Qualche dato chiave per capire la crisi:
• Investimenti: l’Italia investe circa l’1.5% del PIL in ricerca e sviluppo, contro una media UE di oltre il 2% e oltre il 3% di paesi come Germania e Svezia (dati Eurostat). La Cina è salita dal 0.9% di inizio anni 2000 a quasi il 2.5% oggi.
• Cervelli in fuga: secondo i dati ISTAT, negli ultimi dieci anni più di 30.000 ricercatori italiani si sono trasferiti all’estero, molti dei quali non fanno ritorno.
• Docenti: l’età media dei docenti universitari italiani è superiore ai 50 anni, una delle più alte in Europa. La rigidità del sistema blocca spesso l’ingresso dei giovani ricercatori.
• Classifiche internazionali: nelle classifiche globali, l’Italia riesce solo sporadicamente a piazzare atenei tra i primi 200. Anche la Sapienza di Roma e il Politecnico di Milano, pur avendo ottimi reparti, faticano a competere stabilmente ai vertici.
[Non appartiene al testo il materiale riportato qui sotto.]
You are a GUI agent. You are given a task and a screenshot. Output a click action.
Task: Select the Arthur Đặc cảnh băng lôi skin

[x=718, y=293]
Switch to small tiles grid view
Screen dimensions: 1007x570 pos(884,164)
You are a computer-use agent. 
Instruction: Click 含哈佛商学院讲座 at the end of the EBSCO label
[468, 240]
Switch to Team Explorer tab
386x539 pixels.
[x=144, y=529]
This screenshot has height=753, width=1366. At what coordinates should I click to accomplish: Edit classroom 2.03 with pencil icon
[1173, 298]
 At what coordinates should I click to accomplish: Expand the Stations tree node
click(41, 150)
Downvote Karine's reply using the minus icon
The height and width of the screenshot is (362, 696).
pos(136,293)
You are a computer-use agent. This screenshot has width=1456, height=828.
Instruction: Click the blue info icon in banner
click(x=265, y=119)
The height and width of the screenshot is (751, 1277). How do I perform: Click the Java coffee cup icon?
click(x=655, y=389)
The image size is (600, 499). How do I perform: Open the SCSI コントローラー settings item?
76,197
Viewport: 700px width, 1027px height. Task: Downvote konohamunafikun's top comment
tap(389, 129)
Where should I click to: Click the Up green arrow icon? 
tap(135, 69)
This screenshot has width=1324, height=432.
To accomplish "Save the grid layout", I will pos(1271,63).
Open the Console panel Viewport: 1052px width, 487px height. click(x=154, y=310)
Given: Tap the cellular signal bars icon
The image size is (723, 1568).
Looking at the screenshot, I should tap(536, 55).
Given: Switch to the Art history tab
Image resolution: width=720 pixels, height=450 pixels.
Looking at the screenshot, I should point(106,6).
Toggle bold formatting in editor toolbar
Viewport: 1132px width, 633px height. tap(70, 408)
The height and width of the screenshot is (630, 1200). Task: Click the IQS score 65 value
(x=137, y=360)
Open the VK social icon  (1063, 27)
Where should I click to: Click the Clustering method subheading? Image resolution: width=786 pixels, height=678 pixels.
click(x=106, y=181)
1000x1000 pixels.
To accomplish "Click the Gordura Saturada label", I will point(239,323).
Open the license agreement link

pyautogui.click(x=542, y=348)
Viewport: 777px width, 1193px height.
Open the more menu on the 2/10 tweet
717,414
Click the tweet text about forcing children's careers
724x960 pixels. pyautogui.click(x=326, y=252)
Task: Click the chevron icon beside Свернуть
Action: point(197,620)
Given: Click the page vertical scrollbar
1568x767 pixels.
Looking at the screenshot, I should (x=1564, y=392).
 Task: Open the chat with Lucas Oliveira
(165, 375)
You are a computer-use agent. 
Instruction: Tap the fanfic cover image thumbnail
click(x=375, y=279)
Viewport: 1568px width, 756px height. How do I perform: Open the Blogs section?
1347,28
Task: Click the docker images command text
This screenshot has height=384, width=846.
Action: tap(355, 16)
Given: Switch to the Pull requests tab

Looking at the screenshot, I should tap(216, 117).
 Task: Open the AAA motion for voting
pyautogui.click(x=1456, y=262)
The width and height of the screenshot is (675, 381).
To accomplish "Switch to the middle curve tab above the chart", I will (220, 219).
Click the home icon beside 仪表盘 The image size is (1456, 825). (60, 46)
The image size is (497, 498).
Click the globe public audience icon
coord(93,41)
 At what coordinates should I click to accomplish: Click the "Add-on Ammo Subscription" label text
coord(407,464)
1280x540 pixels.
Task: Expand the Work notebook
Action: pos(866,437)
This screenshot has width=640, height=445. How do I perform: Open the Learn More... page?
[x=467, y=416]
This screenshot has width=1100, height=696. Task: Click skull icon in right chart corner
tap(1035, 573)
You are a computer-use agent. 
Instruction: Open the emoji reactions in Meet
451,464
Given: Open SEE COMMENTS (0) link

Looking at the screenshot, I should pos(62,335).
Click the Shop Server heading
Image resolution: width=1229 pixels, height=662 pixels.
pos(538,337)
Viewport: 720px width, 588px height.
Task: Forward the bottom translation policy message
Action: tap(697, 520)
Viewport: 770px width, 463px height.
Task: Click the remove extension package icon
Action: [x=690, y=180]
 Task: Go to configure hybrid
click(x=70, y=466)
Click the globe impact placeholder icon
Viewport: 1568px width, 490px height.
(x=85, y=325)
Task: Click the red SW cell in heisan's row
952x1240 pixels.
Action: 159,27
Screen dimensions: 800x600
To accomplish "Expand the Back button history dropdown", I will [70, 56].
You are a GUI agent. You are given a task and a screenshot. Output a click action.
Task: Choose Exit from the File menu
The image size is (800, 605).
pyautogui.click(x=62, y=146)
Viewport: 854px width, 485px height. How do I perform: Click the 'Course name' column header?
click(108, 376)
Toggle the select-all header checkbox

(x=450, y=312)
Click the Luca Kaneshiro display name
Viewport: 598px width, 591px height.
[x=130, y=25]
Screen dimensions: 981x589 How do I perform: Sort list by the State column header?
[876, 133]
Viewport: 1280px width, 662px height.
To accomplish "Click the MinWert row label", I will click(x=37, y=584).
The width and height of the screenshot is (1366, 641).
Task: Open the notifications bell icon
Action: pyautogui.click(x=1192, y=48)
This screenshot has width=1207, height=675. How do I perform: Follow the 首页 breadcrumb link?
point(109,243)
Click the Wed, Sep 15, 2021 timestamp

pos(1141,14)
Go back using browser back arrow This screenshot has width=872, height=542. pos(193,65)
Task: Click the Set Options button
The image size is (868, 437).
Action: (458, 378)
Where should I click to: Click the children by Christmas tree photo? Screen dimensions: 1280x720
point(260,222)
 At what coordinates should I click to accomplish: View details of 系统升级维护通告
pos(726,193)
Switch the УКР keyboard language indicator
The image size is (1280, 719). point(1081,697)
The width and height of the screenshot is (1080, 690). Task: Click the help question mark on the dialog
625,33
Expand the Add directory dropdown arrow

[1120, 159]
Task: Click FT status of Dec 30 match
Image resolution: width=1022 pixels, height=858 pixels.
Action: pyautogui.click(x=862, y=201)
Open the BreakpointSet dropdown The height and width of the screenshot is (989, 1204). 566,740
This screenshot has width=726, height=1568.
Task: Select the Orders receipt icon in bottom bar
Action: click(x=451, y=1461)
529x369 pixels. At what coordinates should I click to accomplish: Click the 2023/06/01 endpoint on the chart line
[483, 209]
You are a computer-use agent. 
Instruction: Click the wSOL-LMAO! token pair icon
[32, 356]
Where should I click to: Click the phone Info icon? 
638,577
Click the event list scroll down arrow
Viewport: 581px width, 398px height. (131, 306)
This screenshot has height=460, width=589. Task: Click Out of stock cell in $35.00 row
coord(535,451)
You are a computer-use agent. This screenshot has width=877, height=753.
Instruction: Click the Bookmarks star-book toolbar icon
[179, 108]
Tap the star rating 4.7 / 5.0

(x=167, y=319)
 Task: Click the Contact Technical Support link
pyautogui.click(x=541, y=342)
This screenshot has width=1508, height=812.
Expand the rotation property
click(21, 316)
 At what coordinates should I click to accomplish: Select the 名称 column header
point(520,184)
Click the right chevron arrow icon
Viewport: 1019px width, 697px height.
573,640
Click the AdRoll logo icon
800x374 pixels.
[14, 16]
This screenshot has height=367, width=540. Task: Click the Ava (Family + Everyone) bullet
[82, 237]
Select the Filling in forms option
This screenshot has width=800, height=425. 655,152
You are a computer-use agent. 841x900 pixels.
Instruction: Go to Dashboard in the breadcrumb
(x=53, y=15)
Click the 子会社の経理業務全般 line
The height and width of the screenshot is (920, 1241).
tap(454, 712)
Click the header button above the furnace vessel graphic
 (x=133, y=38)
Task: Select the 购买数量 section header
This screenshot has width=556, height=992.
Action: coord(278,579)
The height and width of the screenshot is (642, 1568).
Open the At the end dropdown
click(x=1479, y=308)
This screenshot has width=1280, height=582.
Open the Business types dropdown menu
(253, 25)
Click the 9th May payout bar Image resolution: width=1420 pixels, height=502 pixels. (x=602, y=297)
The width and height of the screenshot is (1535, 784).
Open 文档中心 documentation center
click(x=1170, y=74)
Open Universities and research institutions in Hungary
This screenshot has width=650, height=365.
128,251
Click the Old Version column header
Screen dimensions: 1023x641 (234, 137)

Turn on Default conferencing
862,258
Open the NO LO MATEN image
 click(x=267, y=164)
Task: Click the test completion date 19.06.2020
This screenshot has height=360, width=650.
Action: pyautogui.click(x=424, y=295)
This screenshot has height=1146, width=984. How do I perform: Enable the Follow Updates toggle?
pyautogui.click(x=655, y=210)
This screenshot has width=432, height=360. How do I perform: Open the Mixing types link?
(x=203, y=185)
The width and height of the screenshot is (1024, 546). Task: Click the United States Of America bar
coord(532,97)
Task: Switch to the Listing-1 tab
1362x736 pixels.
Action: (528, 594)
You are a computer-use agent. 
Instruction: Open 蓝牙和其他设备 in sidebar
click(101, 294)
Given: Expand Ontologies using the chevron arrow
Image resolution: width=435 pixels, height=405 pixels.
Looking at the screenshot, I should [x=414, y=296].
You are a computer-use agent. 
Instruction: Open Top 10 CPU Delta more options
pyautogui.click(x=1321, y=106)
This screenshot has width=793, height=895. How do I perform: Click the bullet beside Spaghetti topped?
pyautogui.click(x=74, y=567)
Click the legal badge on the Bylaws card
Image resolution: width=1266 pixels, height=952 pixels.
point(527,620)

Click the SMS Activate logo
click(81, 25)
Come siamo arrivati a questo punto?

Le ragioni sono molteplici:
• Una cultura che ha spesso visto l’università come una “fabbrica di laureati” piuttosto che come un motore di ricerca e innovazione.
• Finanziamenti pubblici instabili e raramente strategici.
• Una burocrazia universitaria pesante, che limita la competitività e l’autonomia delle istituzioni.
•’Una scarsa sinergia tra università e industria, dove la ricerca applicata resta troppo spesso marginale.

E il paradosso?

L’Italia continua a sfornare talenti di livello mondiale. I nostri studenti, ricercatori e professori dimostrano capacità eccellenti quando si misurano su scala globale, ma sono costretti a dare il meglio altrove, perché il sistema non offre opportunità adeguate.

La domanda è: possiamo davvero continuare ad accettare che un Paese con una storia millenaria di sapere resti spettatore del futuro?

Non basta indignarsi: è ora di costruire una nuova stagione per l’università italiana. Il cambiamento parte da noi: cittadini, studenti, imprese e politica.
Siamo pronti a prenderci questa responsabilità?